**Extracted text:**
○ ○ ○ ○ ○ ○ ○

The Trail is Trying to Kill Me

Today the trail is a mess of roots and rocks. Spiderwebs stretch from branches and trees, strands of sticky silk criss-crossed like caution tape across the trail. I brush them off my face, arms, neck, sunburned calves. Trip over the roots and rocks while doing so. Today, I decide, the trail is trying to kill me.

By 8 a.m. I’m already drenched in sweat. This humidity! This heat! It’s only going to get worse the further north I hike, the further the days sink into summer. I’m not sure if I can handle the gravity of this, so I push the thought away and keep trudging up the trail.

The goal today is Woods Hole Hostel, an old log cabin half a mile off the trail that has been converted into a woodsy retreat for AT hikers. It’s only twenty miles from the flat spot I pitched my tent at last night, so it should be an easy day. But the air is so thick and hot that nothing about today feels easy. 

I stop ten miles in to take a break beneath the shade of an Oak tree. Sprawl my legs out in front of me, browned from too much sun and streaked in dirt. Pick at bug bites and eat snacks from my food bag. I want to sit here all day. Sleep with my back against the bark, with the ants and spiders crawling across my tired limbs. But there are miles to make, and maybe cold sodas to drink at the hostel! So I gather my stuff, shoulder my pack. Keep walking.

Get to the hostel at three. A dozen hikers are here–hanging out on the porch, reading books in the grass, playing Trivial Pursuit around a picnic table. They look up and smile when I arrive, say hello, go back to their things. I’ve never seen any of them before.

○ ○ ○ ○ ○ ○ ○

**Collected material:**
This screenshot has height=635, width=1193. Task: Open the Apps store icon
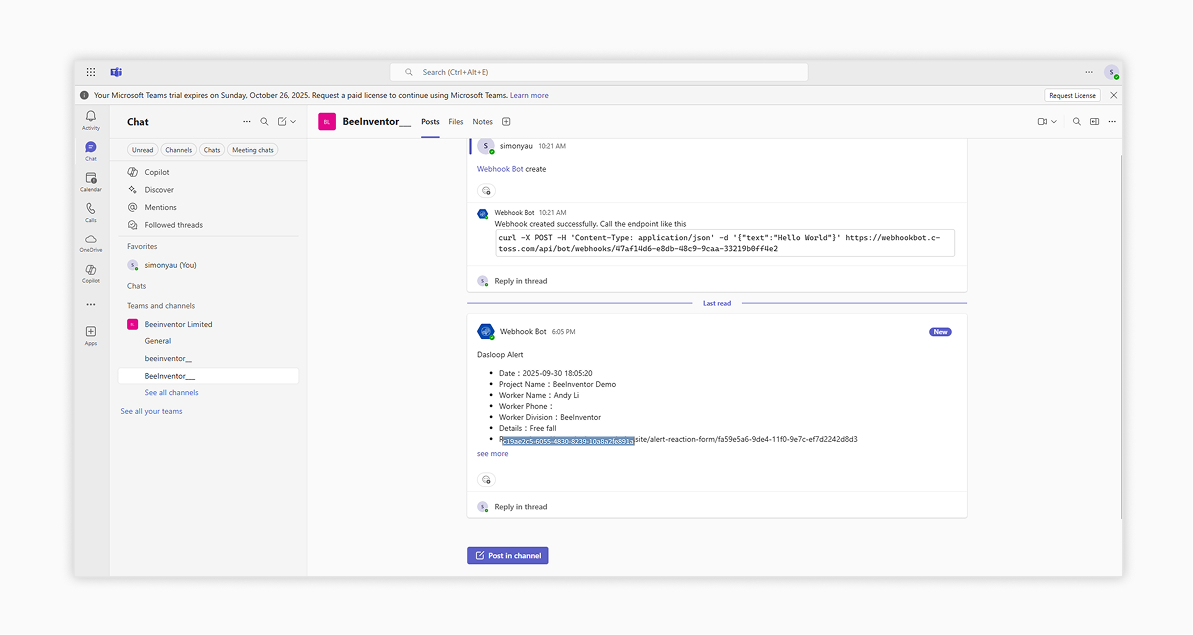[91, 335]
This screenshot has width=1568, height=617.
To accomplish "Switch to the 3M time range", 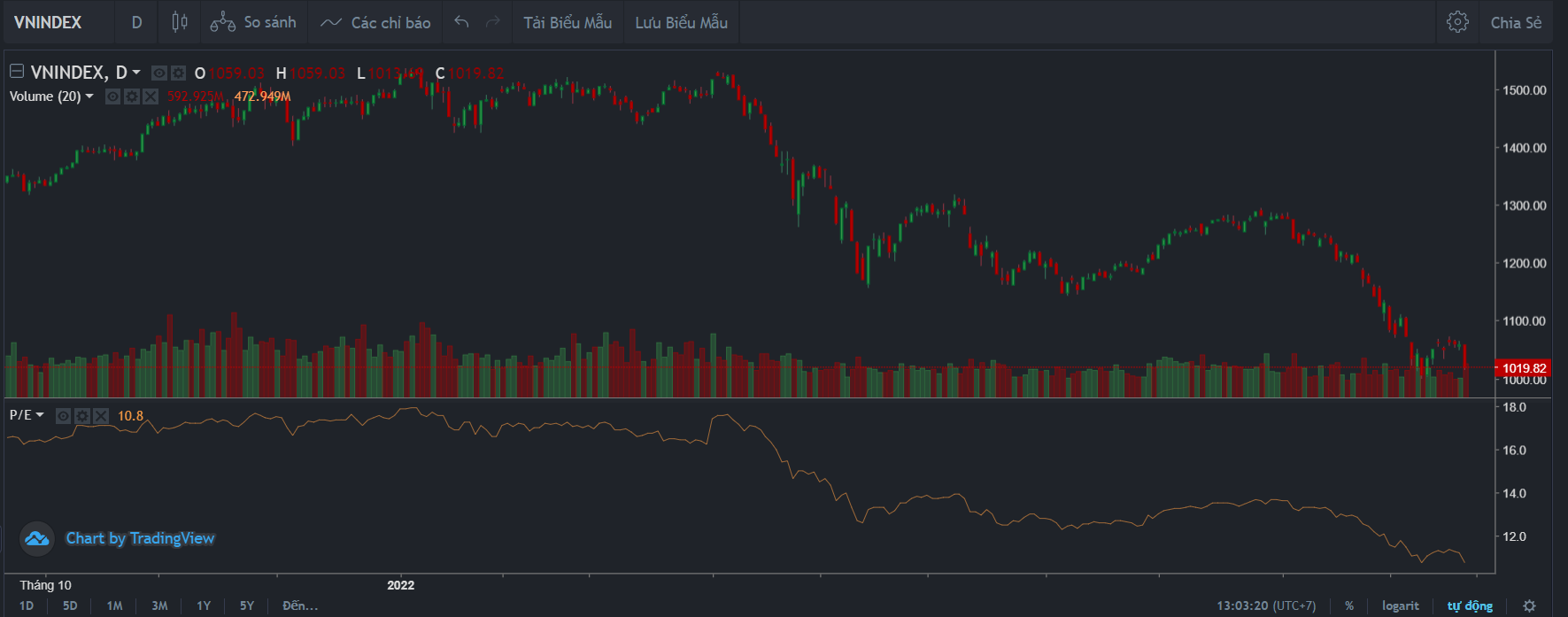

○ ○ ○ ○ ○ ○ ○

**What is required:** Reproduce, word for word, the part of the hiking text above between "Today the trail" and "today feels easy.", inclusive.

**In response:**
Today the trail is a mess of roots and rocks. Spiderwebs stretch from branches and trees, strands of sticky silk criss-crossed like caution tape across the trail. I brush them off my face, arms, neck, sunburned calves. Trip over the roots and rocks while doing so. Today, I decide, the trail is trying to kill me.

By 8 a.m. I’m already drenched in sweat. This humidity! This heat! It’s only going to get worse the further north I hike, the further the days sink into summer. I’m not sure if I can handle the gravity of this, so I push the thought away and keep trudging up the trail.

The goal today is Woods Hole Hostel, an old log cabin half a mile off the trail that has been converted into a woodsy retreat for AT hikers. It’s only twenty miles from the flat spot I pitched my tent at last night, so it should be an easy day. But the air is so thick and hot that nothing about today feels easy.